Custom Commands

General

Custom commands can be specified in the cfg.toml file. Read about locating or creating the file here.

This file may contain any number of [[commands]] sections. The default is no commands. To add a shortcut for opening the current image with Gimp on Windows, one can add the following to the cfg.toml file.

# Note the double brackets!
[[commands]]
input = ["alt+t", "u"]
program = "cmd"
# Note that the Gimp exe path is between single quotation marks (')
args = ["/C", "start", "", 'C:\Program Files\GIMP 2\bin\gimp-2.10.exe', "${img}"]

Details

A very simple command might look like the one below.

# Note the double brackets!
[[commands]]
input = ["alt+k"]
program = "git"

With the above added to the cfg.toml file, whenever the alt+k key-combination is pressed, Emulsion executes git which prints the default git cli help message to Emulsion’s standard output. As you can see input is an array, meaning that a single command can be bound to any number of different inputs. See the bindings page for more on specifying inputs.

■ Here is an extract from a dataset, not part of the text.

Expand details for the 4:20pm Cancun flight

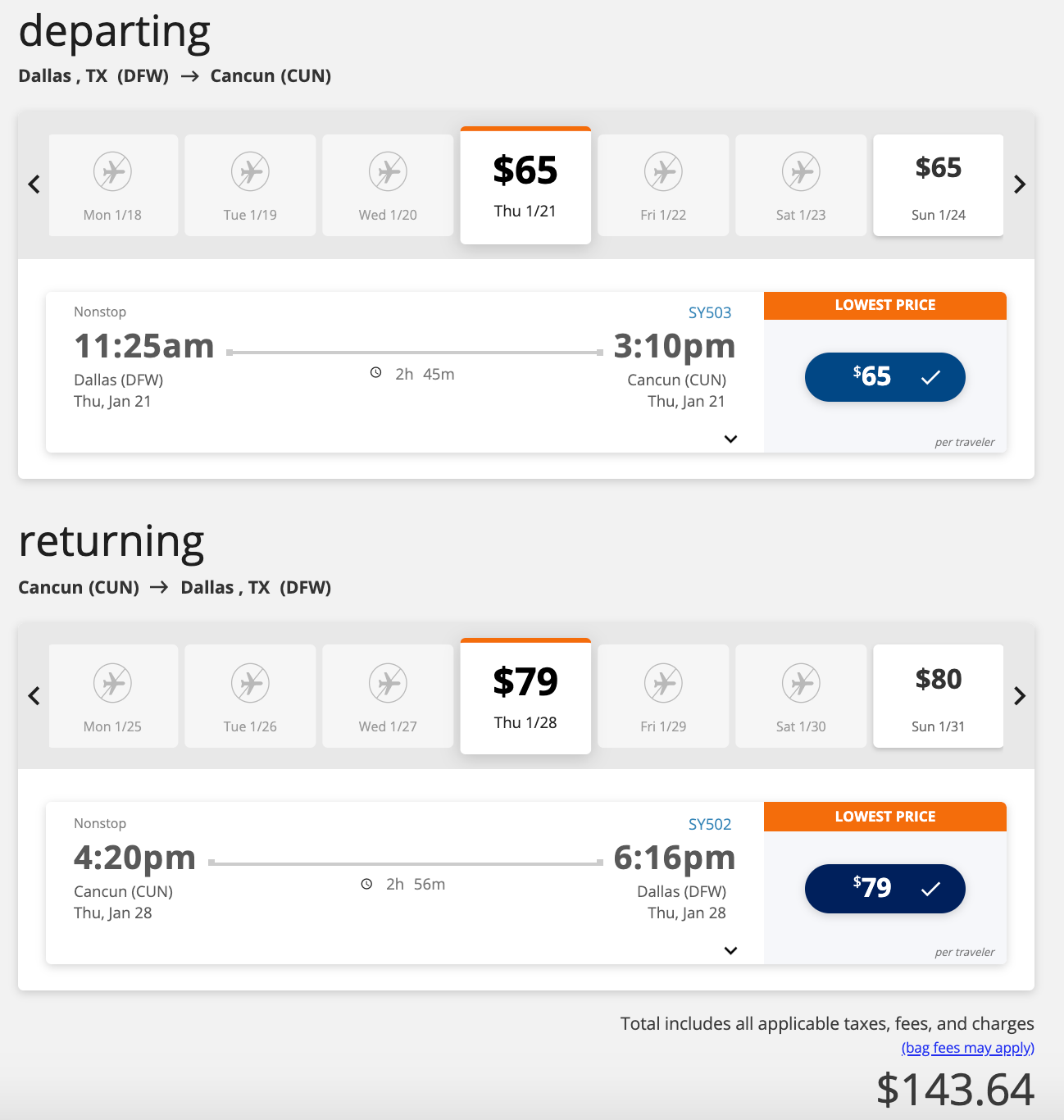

Any command is only executed when there’s an image open.

It’s important that Emulsion doesn’t execute these commands in a particular shell. This means that many programs which are available from your preferred command line interface, are not available to Emulsion. With that said it is possible to execute shell commands if we specify the shell as the program itself. For example the following will print “Hello World” to the “hello.txt” file when executed from Windows.

[[commands]]
input = ["alt+k"]
program = "cmd"
args = ["/C", "echo Hello World > hello.txt"]

As it was previously stated, any number of [[commands]] can be specified.

[[commands]]
input = ["alt+k"]
program = "git"

# Every command definition must start with [[commands]], even
# if the previous section was also a [[commands]] section.
[[commands]]
input = ["alt+l"]
program = "git"
args = ["status"]

There are two more parameters for each command.

Within the args, one may use ${img} and ${folder} for the currently open image file path and its parent folder path respectively. Note that these are substituted with a simple find and replace so there’s no need to escape dollar signs ($) and they have to be typed in the exact format specified here.

The following example specifies a single environment variable and invokes cmd with three command line arguments.

[[commands]]
input = ["alt+t", "u"]
program = "cmd"
args = ["/C", "echo", "%TEST_VAR% ${img}"]
envs = [{name = "TEST_VAR", value = "Wohoo :D"}]

This might for example print: Wohoo :D \\?\D:\MyImages\mountain.jpg.